G7 global corporate tax agreement

World leaders dress up hardnosed tax grab as progressive

G7 finance ministers met in London last month, where a plan for a reform of global corporate taxation received preliminary approval. However, the details of the agreement that have come to light so far mean smaller and less developed nations have every right to be sceptical about the G7’s new framework for corporate taxation.

This is especially true for the global minimum corporate tax rate, as these proposals, should they ever become a reality, will largely benefit the G7. The minimum corporation tax rate means that if a company locates some operations in a particular country (Ireland, for example) with a low corporate tax rate, their “home” governments can still “top-up” the taxes the company pays to them until they hit the agreed minimum rate, eliminating the advantage of shifting profits to the low tax jurisdiction.  Of course, the G7 nations are “home” to most of the multinationals that will be affected by this tax reform. For example, the US treasury will reap the benefits when US multinationals have a presence in Ireland where the 12.5% rate is lower than the proposed global minimum rate.

The proposed G7 plan is based on the existing Organisation of Economic Cooperation and Development (OECD) proposals for corporate tax reform, which is aimed at creating a unified global corporate tax system where multinational businesses are taxed where profits are earned, regardless of physical presence.

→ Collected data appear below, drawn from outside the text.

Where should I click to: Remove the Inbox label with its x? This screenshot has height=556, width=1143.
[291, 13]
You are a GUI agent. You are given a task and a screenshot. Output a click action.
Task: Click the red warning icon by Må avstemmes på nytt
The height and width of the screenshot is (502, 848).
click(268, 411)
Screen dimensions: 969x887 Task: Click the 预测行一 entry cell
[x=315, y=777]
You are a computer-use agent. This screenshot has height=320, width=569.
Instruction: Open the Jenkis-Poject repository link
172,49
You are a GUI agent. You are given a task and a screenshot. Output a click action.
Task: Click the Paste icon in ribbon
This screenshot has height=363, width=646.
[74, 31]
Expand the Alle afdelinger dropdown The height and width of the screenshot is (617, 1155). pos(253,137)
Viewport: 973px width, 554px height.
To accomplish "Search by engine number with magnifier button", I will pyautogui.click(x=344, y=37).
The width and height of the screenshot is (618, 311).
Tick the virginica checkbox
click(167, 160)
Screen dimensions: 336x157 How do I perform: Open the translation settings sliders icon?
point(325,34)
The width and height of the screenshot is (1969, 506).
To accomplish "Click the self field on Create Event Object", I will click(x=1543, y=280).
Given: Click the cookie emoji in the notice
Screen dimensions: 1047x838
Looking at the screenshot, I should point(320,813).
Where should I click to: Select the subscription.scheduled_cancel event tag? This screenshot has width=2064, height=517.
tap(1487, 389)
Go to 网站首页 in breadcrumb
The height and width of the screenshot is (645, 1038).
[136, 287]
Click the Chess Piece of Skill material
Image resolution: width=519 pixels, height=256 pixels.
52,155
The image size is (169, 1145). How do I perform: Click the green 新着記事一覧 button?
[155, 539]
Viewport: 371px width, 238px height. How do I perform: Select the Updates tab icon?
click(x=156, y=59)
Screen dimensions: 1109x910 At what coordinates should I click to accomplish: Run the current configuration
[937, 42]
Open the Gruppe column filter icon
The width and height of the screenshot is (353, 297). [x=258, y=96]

The OECD proposals are aimed at helping every nation where a multinational has no physical presence and where that nation currently has no recognised international basis on which to charge tax on the value that multinational creates. To achieve this objective, the proposals will overhaul two long-standing principles of international taxation: the physical presence principle and (to some extent) the arm’s length principle. The proposed new rules will create a right to tax where there is a ‘sustained’ and ‘significant participation’ by a company in a market jurisdiction (determined by revenue thresholds, sales and in more limited circumstances by physical presence).

While the US presents its minimum global tax rate proposal as part of this broader goal, it might be doing little more than dressing up a post-pandemic revenue raising exercise in progressive principle. Biden’s proposals could go very well with what the OECD’s current suggestions and prevent companies from exploiting loopholes to avoid paying their fair share of taxes. Dig deeper and there is at least a suspicion the US and other G7 nations are seeking specific advantages from this. At the very least, this is a question we should ask when more details on President Biden’s proposals emerge.

Only when more details of the US administration proposals are made public, we will be able to assess how they fit in the broader OECD plans.

It is important to keep in mind that every nation is trying to increase tax revenues because of the economic impact of the Covid-19 pandemic. The US proposals might create an environment where major economies are able to use the minimum rate to further increase home tax revenues. A lot will still revolve around the rights of the governments where corporations are headquartered. Evidently, if they are given a big role in enforcing the minimum tax rate, the proposal could start to look quite self-serving.